# PROBLEM REQUIREMENTS
Reproduce the material below, swapping each "Locate an element on the screen" for "Find an element on the screen" and keeping everything else the same.

Dataset entries:

************

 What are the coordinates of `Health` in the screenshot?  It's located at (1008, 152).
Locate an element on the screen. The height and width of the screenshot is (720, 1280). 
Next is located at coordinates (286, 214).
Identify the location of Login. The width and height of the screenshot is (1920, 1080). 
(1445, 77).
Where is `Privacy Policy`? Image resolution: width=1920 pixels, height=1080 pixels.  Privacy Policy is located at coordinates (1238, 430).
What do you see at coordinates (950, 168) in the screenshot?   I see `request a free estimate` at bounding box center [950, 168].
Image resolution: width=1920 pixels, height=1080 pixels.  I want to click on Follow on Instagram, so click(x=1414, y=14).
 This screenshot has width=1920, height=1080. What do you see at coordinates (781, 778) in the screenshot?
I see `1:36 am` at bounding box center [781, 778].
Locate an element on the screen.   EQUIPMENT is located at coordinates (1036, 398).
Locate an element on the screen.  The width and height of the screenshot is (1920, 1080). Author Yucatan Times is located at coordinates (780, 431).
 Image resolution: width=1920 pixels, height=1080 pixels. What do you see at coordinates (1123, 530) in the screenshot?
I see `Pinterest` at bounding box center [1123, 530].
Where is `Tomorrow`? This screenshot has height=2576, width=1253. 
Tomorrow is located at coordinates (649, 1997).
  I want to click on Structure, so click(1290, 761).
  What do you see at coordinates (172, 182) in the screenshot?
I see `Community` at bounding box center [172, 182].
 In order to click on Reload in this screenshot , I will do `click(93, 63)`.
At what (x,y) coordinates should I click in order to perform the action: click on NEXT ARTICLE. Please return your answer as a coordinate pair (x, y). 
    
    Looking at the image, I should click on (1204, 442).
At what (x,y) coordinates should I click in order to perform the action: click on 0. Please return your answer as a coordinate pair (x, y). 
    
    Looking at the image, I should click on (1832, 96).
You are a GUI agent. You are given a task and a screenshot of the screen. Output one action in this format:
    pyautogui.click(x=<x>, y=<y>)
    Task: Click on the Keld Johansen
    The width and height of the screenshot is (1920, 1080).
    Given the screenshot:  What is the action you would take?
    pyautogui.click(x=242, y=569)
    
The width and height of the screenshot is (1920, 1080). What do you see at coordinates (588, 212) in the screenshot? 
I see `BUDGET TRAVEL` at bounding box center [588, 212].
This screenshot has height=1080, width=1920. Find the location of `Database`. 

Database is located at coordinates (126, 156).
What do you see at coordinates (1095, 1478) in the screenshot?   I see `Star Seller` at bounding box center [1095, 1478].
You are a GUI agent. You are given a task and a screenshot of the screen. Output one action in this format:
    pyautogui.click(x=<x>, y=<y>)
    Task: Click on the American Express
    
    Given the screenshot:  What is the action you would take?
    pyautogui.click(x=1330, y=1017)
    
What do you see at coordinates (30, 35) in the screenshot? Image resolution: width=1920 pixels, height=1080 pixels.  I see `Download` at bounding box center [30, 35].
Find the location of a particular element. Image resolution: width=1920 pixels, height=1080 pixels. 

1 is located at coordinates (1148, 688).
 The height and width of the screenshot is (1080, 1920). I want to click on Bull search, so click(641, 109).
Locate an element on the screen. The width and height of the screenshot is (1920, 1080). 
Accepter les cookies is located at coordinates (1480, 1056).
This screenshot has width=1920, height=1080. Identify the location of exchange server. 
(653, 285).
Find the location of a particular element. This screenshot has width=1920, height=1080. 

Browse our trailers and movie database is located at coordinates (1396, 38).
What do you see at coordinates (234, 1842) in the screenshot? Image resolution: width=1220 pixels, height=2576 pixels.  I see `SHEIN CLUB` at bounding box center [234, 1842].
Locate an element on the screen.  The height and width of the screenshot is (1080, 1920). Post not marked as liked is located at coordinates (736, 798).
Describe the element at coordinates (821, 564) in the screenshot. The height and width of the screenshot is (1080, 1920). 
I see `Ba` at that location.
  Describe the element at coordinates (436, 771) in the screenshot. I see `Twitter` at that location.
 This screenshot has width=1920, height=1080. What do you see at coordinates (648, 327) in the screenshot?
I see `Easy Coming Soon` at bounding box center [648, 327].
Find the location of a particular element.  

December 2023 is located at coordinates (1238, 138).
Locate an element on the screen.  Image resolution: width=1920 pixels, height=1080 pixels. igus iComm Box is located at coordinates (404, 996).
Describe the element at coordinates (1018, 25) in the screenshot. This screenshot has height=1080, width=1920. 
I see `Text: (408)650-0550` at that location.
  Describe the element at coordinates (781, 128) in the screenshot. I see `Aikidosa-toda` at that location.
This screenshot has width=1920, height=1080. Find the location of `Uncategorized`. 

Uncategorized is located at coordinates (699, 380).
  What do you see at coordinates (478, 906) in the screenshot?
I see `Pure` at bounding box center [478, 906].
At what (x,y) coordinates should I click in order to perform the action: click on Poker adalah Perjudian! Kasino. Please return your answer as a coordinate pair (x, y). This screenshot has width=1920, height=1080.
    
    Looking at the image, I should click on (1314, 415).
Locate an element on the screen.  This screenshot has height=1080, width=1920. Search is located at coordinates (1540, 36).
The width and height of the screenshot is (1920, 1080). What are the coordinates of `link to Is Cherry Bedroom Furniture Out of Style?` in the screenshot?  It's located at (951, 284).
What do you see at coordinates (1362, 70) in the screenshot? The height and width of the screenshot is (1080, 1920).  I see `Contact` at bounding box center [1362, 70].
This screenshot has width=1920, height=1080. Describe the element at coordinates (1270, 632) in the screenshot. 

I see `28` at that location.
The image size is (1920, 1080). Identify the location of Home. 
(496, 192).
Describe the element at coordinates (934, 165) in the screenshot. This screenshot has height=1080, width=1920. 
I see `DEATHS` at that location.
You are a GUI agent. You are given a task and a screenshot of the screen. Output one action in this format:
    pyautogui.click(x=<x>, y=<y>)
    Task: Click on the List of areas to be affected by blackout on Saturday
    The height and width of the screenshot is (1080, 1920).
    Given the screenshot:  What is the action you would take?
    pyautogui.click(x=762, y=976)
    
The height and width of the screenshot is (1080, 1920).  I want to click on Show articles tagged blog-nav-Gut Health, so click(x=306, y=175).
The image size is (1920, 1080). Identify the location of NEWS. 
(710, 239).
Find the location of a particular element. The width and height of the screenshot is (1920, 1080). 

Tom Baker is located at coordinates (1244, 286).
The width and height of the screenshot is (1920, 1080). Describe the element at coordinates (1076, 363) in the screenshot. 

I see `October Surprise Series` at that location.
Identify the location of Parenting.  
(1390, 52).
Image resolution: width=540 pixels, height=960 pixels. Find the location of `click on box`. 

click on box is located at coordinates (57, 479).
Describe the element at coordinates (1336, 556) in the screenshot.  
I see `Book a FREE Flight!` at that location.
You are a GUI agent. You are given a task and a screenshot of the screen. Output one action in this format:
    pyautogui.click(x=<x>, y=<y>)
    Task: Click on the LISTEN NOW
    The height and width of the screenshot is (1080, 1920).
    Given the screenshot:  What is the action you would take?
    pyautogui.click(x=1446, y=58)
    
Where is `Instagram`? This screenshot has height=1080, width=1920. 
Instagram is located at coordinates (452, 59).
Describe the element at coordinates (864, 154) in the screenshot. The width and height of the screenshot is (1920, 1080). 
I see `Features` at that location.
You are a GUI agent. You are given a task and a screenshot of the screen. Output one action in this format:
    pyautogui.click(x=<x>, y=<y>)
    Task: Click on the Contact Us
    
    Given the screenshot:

************

# EXERCISE OUTPUT
 What are the coordinates of `Health` in the screenshot?  It's located at (1008, 152).
Find an element on the screen. The height and width of the screenshot is (720, 1280). 
Next is located at coordinates (286, 214).
Identify the location of Login. The width and height of the screenshot is (1920, 1080). 
(1445, 77).
Where is `Privacy Policy`? Image resolution: width=1920 pixels, height=1080 pixels.  Privacy Policy is located at coordinates (1238, 430).
What do you see at coordinates (950, 168) in the screenshot?   I see `request a free estimate` at bounding box center [950, 168].
Image resolution: width=1920 pixels, height=1080 pixels.  I want to click on Follow on Instagram, so click(x=1414, y=14).
 This screenshot has width=1920, height=1080. What do you see at coordinates (781, 778) in the screenshot?
I see `1:36 am` at bounding box center [781, 778].
Find an element on the screen.   EQUIPMENT is located at coordinates (1036, 398).
Find an element on the screen.  The width and height of the screenshot is (1920, 1080). Author Yucatan Times is located at coordinates (780, 431).
 Image resolution: width=1920 pixels, height=1080 pixels. What do you see at coordinates (1123, 530) in the screenshot?
I see `Pinterest` at bounding box center [1123, 530].
Where is `Tomorrow`? This screenshot has height=2576, width=1253. 
Tomorrow is located at coordinates (649, 1997).
  I want to click on Structure, so click(1290, 761).
  What do you see at coordinates (172, 182) in the screenshot?
I see `Community` at bounding box center [172, 182].
 In order to click on Reload in this screenshot , I will do `click(93, 63)`.
At what (x,y) coordinates should I click in order to perform the action: click on NEXT ARTICLE. Please return your answer as a coordinate pair (x, y). 
    
    Looking at the image, I should click on (1204, 442).
At what (x,y) coordinates should I click in order to perform the action: click on 0. Please return your answer as a coordinate pair (x, y). 
    
    Looking at the image, I should click on (1832, 96).
You are a GUI agent. You are given a task and a screenshot of the screen. Output one action in this format:
    pyautogui.click(x=<x>, y=<y>)
    Task: Click on the Keld Johansen
    The width and height of the screenshot is (1920, 1080).
    Given the screenshot:  What is the action you would take?
    pyautogui.click(x=242, y=569)
    
The width and height of the screenshot is (1920, 1080). What do you see at coordinates (588, 212) in the screenshot? 
I see `BUDGET TRAVEL` at bounding box center [588, 212].
This screenshot has height=1080, width=1920. Find the location of `Database`. 

Database is located at coordinates (126, 156).
What do you see at coordinates (1095, 1478) in the screenshot?   I see `Star Seller` at bounding box center [1095, 1478].
You are a GUI agent. You are given a task and a screenshot of the screen. Output one action in this format:
    pyautogui.click(x=<x>, y=<y>)
    Task: Click on the American Express
    
    Given the screenshot:  What is the action you would take?
    pyautogui.click(x=1330, y=1017)
    
What do you see at coordinates (30, 35) in the screenshot? Image resolution: width=1920 pixels, height=1080 pixels.  I see `Download` at bounding box center [30, 35].
Find the location of a particular element. Image resolution: width=1920 pixels, height=1080 pixels. 

1 is located at coordinates (1148, 688).
 The height and width of the screenshot is (1080, 1920). I want to click on Bull search, so click(641, 109).
Find an element on the screen. The width and height of the screenshot is (1920, 1080). 
Accepter les cookies is located at coordinates (1480, 1056).
This screenshot has width=1920, height=1080. Identify the location of exchange server. 
(653, 285).
Find the location of a particular element. This screenshot has width=1920, height=1080. 

Browse our trailers and movie database is located at coordinates (1396, 38).
What do you see at coordinates (234, 1842) in the screenshot? Image resolution: width=1220 pixels, height=2576 pixels.  I see `SHEIN CLUB` at bounding box center [234, 1842].
Find an element on the screen.  The height and width of the screenshot is (1080, 1920). Post not marked as liked is located at coordinates (736, 798).
Describe the element at coordinates (821, 564) in the screenshot. The height and width of the screenshot is (1080, 1920). 
I see `Ba` at that location.
  Describe the element at coordinates (436, 771) in the screenshot. I see `Twitter` at that location.
 This screenshot has width=1920, height=1080. What do you see at coordinates (648, 327) in the screenshot?
I see `Easy Coming Soon` at bounding box center [648, 327].
Find the location of a particular element.  

December 2023 is located at coordinates (1238, 138).
Find an element on the screen.  Image resolution: width=1920 pixels, height=1080 pixels. igus iComm Box is located at coordinates (404, 996).
Describe the element at coordinates (1018, 25) in the screenshot. This screenshot has height=1080, width=1920. 
I see `Text: (408)650-0550` at that location.
  Describe the element at coordinates (781, 128) in the screenshot. I see `Aikidosa-toda` at that location.
This screenshot has width=1920, height=1080. Find the location of `Uncategorized`. 

Uncategorized is located at coordinates (699, 380).
  What do you see at coordinates (478, 906) in the screenshot?
I see `Pure` at bounding box center [478, 906].
At what (x,y) coordinates should I click in order to perform the action: click on Poker adalah Perjudian! Kasino. Please return your answer as a coordinate pair (x, y). This screenshot has width=1920, height=1080.
    
    Looking at the image, I should click on (1314, 415).
Find an element on the screen.  This screenshot has height=1080, width=1920. Search is located at coordinates (1540, 36).
The width and height of the screenshot is (1920, 1080). What are the coordinates of `link to Is Cherry Bedroom Furniture Out of Style?` in the screenshot?  It's located at (951, 284).
What do you see at coordinates (1362, 70) in the screenshot? The height and width of the screenshot is (1080, 1920).  I see `Contact` at bounding box center [1362, 70].
This screenshot has width=1920, height=1080. Describe the element at coordinates (1270, 632) in the screenshot. 

I see `28` at that location.
The image size is (1920, 1080). Identify the location of Home. 
(496, 192).
Describe the element at coordinates (934, 165) in the screenshot. This screenshot has height=1080, width=1920. 
I see `DEATHS` at that location.
You are a GUI agent. You are given a task and a screenshot of the screen. Output one action in this format:
    pyautogui.click(x=<x>, y=<y>)
    Task: Click on the List of areas to be affected by blackout on Saturday
    The height and width of the screenshot is (1080, 1920).
    Given the screenshot:  What is the action you would take?
    pyautogui.click(x=762, y=976)
    
The height and width of the screenshot is (1080, 1920).  I want to click on Show articles tagged blog-nav-Gut Health, so click(x=306, y=175).
The image size is (1920, 1080). Identify the location of NEWS. 
(710, 239).
Find the location of a particular element. The width and height of the screenshot is (1920, 1080). 

Tom Baker is located at coordinates (1244, 286).
The width and height of the screenshot is (1920, 1080). Describe the element at coordinates (1076, 363) in the screenshot. 

I see `October Surprise Series` at that location.
Identify the location of Parenting.  
(1390, 52).
Image resolution: width=540 pixels, height=960 pixels. Find the location of `click on box`. 

click on box is located at coordinates (57, 479).
Describe the element at coordinates (1336, 556) in the screenshot.  
I see `Book a FREE Flight!` at that location.
You are a GUI agent. You are given a task and a screenshot of the screen. Output one action in this format:
    pyautogui.click(x=<x>, y=<y>)
    Task: Click on the LISTEN NOW
    The height and width of the screenshot is (1080, 1920).
    Given the screenshot:  What is the action you would take?
    pyautogui.click(x=1446, y=58)
    
Where is `Instagram`? This screenshot has height=1080, width=1920. 
Instagram is located at coordinates (452, 59).
Describe the element at coordinates (864, 154) in the screenshot. The width and height of the screenshot is (1920, 1080). 
I see `Features` at that location.
You are a GUI agent. You are given a task and a screenshot of the screen. Output one action in this format:
    pyautogui.click(x=<x>, y=<y>)
    Task: Click on the Contact Us
    
    Given the screenshot:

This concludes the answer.